-- begin --

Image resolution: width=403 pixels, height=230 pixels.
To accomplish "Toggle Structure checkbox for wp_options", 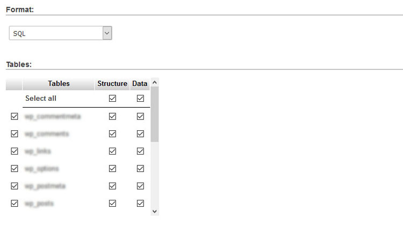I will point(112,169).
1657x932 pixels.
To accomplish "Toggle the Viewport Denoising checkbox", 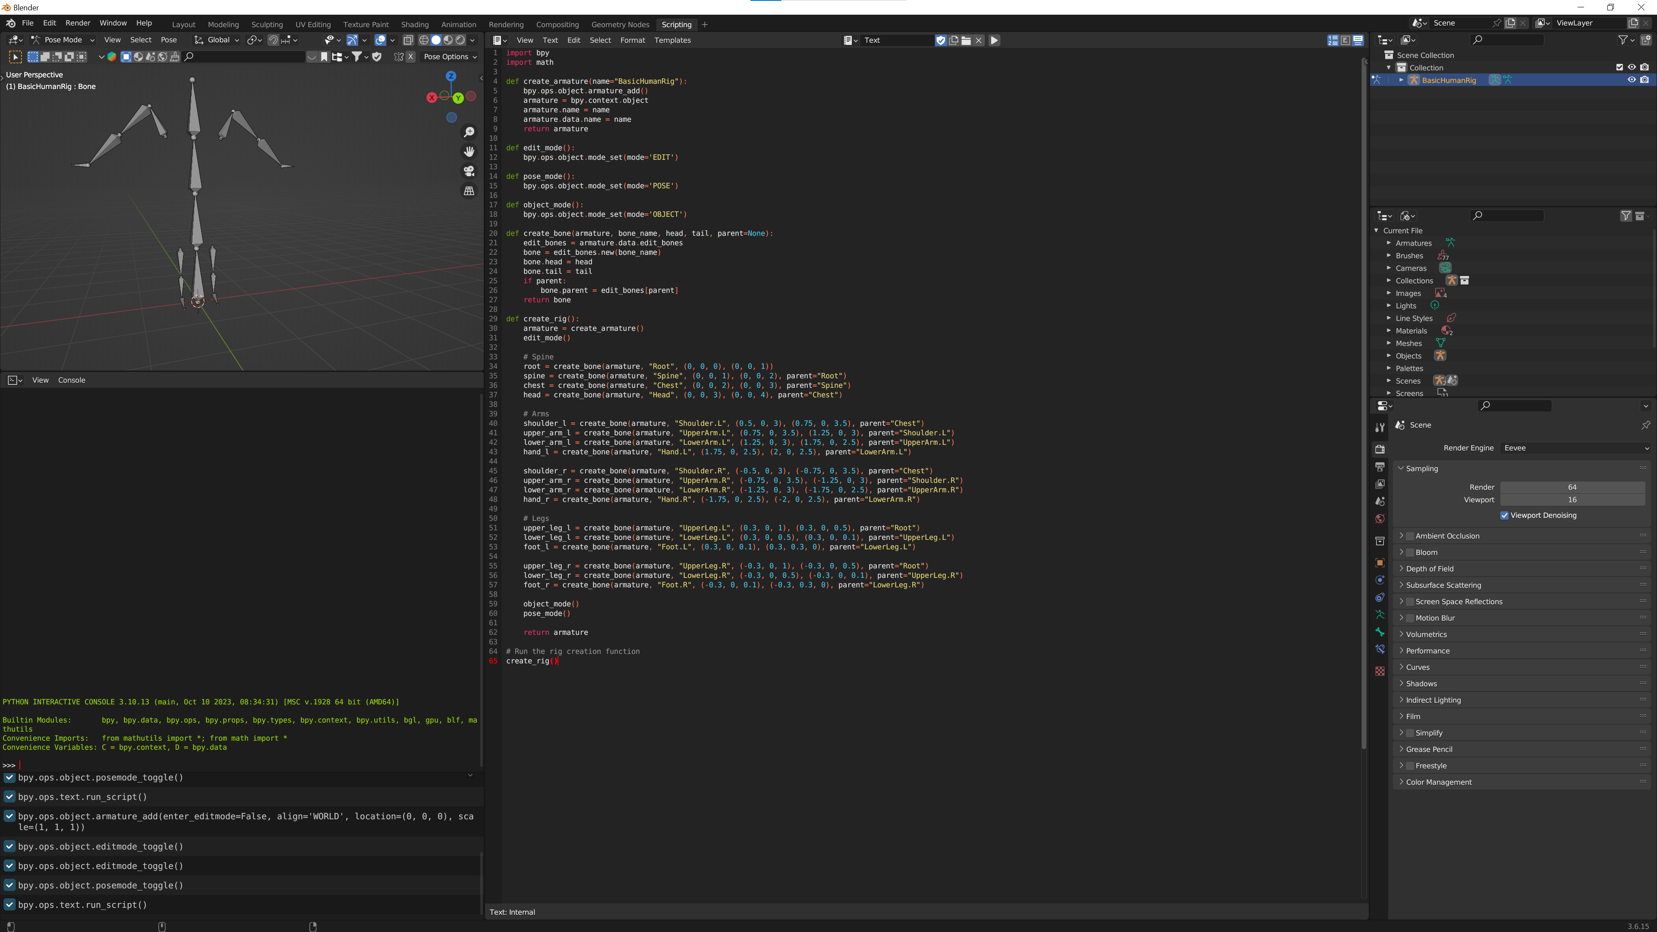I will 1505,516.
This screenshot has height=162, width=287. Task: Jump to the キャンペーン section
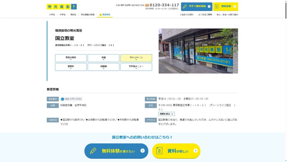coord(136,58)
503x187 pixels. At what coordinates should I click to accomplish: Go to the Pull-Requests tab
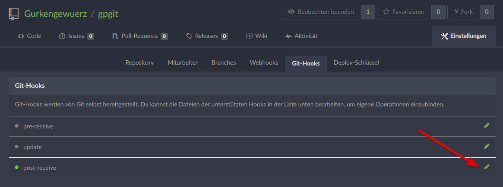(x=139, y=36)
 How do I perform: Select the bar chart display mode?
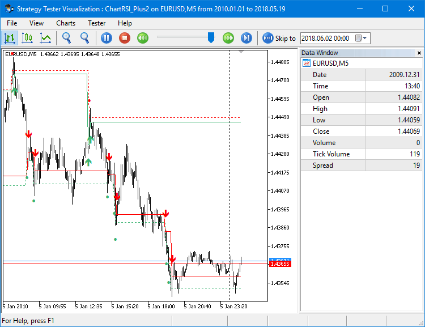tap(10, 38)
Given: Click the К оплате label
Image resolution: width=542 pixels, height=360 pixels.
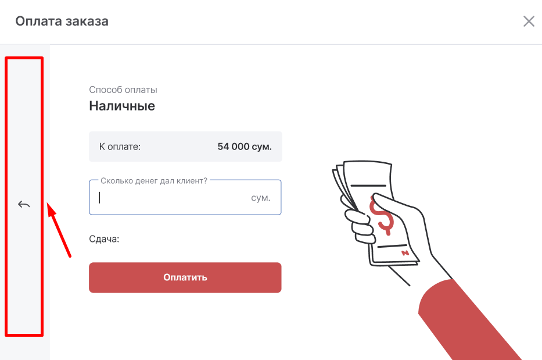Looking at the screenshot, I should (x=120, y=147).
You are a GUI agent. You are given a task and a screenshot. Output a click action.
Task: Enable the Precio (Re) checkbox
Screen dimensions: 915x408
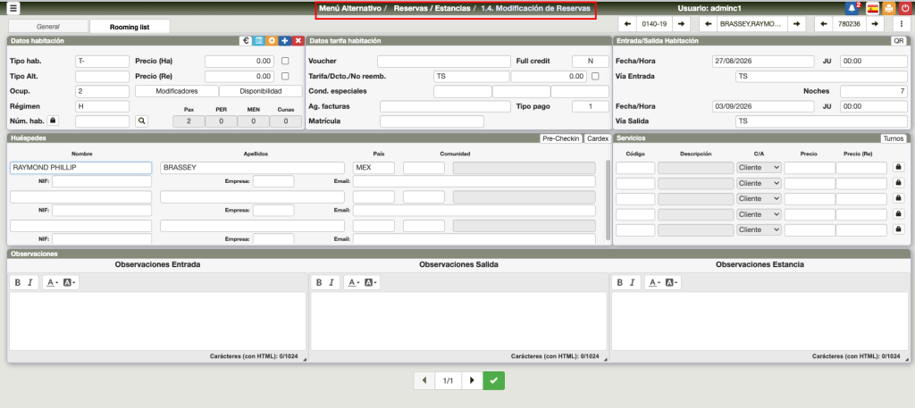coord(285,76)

-- end --

=== AIM OF THE TASK ===
Retype the items, starting at the line containing "Given: Click the К оплате label" and continuing through the end of the items, leaving the pictures out.

=== WORKED ANSWER ===
Given: Click the К оплате label
Image resolution: width=542 pixels, height=360 pixels.
Looking at the screenshot, I should (x=120, y=147).
You are a GUI agent. You are given a task and a screenshot. Output a click action.
Task: Enable the Precio (Re) checkbox
Screen dimensions: 915x408
coord(285,76)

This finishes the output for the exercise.